Combination heat spreader/RF shield 208 may be applied to base
package 204 via a variety of techniques including, but not limited
to, vapor deposition, sputtering, electroplating, etc. The
thickness of combination heat spreader/RF shield 208 may range from
about 5 microns to about 80 microns depending on an anticipate heat
load and/or electromagnetic interference that may be expected.
[0027] FIGS. 3A-3H illustrate the method stages for a method 300
for manufacturing a microelectronics package, such as package 100
or package 200, in accordance with embodiments disclosed herein.
Method 300 may begin at stage 302 where stacked dice 304 may be
attached to a substrate 306. From stage 302, method 300 may proceed
to stage 308 where a mold layer 310 may be formed to partially
encapsulation stacked dice 304. In an embodiment, mold layer 310
disposed on substrate 306 to partially encapsulate stacked dice 304
may have a thickness about 10 microns to 50 microns higher and away
from a silicon metallization layer of first die 303 to avoid
electrical short or leakage with the combination heat spreader/RF
shield 314 (see FIG. 3C).
[0028] From stage 308 method 300 may proceed to stage 312 where a
combination heat spreader/RF shield 314 may be formed. Combination
heat spreader/RF shield 314 may be formed, for example, by a
deposition, an electroplating or metal sputtering process. As
disclosed herein, combination heat spreader/RF shield 314 may be
formed to span the footprint of substrate 306 and/or mold layer
310. In addition, combination heat spreader/RF shield 314 may be
formed so as to contact one or more surfaces of the dice that make
up stacked dice 304 as disclosed herein.
[0029] From stage 312 method 300 may proceed to stage 316 where
holes 318 may be formed in combination heat spreader/RF shield 314.

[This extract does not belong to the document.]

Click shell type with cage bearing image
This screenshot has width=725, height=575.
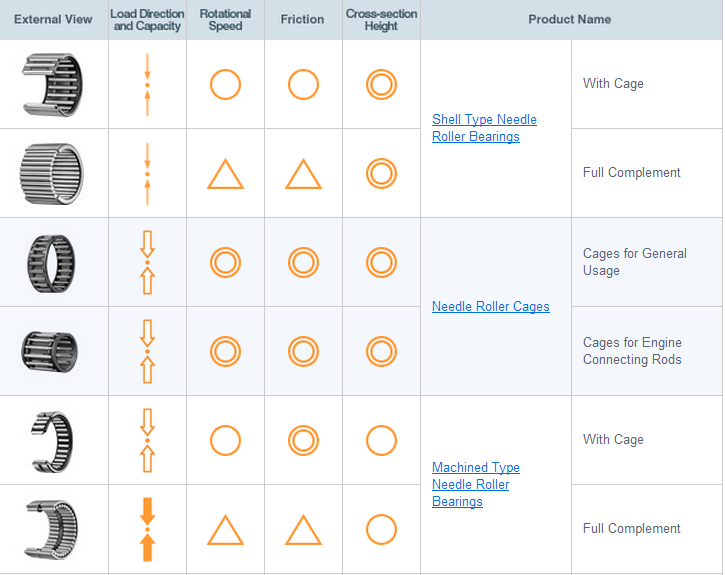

As disclosed herein, holes 318 may allow combination heat
spreader/RF shield 314 to be electrically isolated from
interconnects that may be formed in mold layer 310. From stage 316
method 300 may proceed to stage 320 where a mold layer 322 may be
formed. Mold layer 322 may fully or partially cover combination
heat spreader/RF shield 314.
[0030] From stage 320 method 300 may proceed to stage 324 where
through mold trenches 326 may be formed. As shown in FIGS. 3E and
3F, when forming one of the through mold trenches, it may pass
through combination heat spreader/RF shield 314 where holes 318
where not formed. As a result, when through mold interconnects 328
are formed in stage 330, the corresponding through mold
interconnect 328 may contact combination heat spreader/RF shield
314 so as to electrically couple through mold interconnect 328 with
combination heat spreader/RF shield 314. For example, one of
through mold interconnects 328 that associates to a reference
voltage source (e.g., Vss reference source) through example a
circuitry in substrate 306, may be electrically coupled to
combination heat spreader/RF shield 314 so as to associate the
combination heat spreader/RF shield 314 or other connect it to a
reference voltage.
[0031] In an embodiment, though mold interconnects 328 that carries
input/output (I/O) signal and/or power may pass through holes 318
and electrically isolated from combination heat spreader/RF shield
314.
[0032] From stage 330 where through mold interconnects 328 are
formed, method 300 may proceed to stage 332 where an ancillary
package 334, such as ancillary package 106 or ancillary package
206, may be attached to the base package formed in stages 302, 308,
312, 316, 320, 324, and 330 through example a solder reflow or
surface mounting process.
[0033] FIG. 4 illustrates a system level diagram, according to one
embodiment of the invention. For instance, FIG. 4 depicts an
example of an electronic device (e.g., system) including
microelectronics package 100 or microelectronics package 200. FIG.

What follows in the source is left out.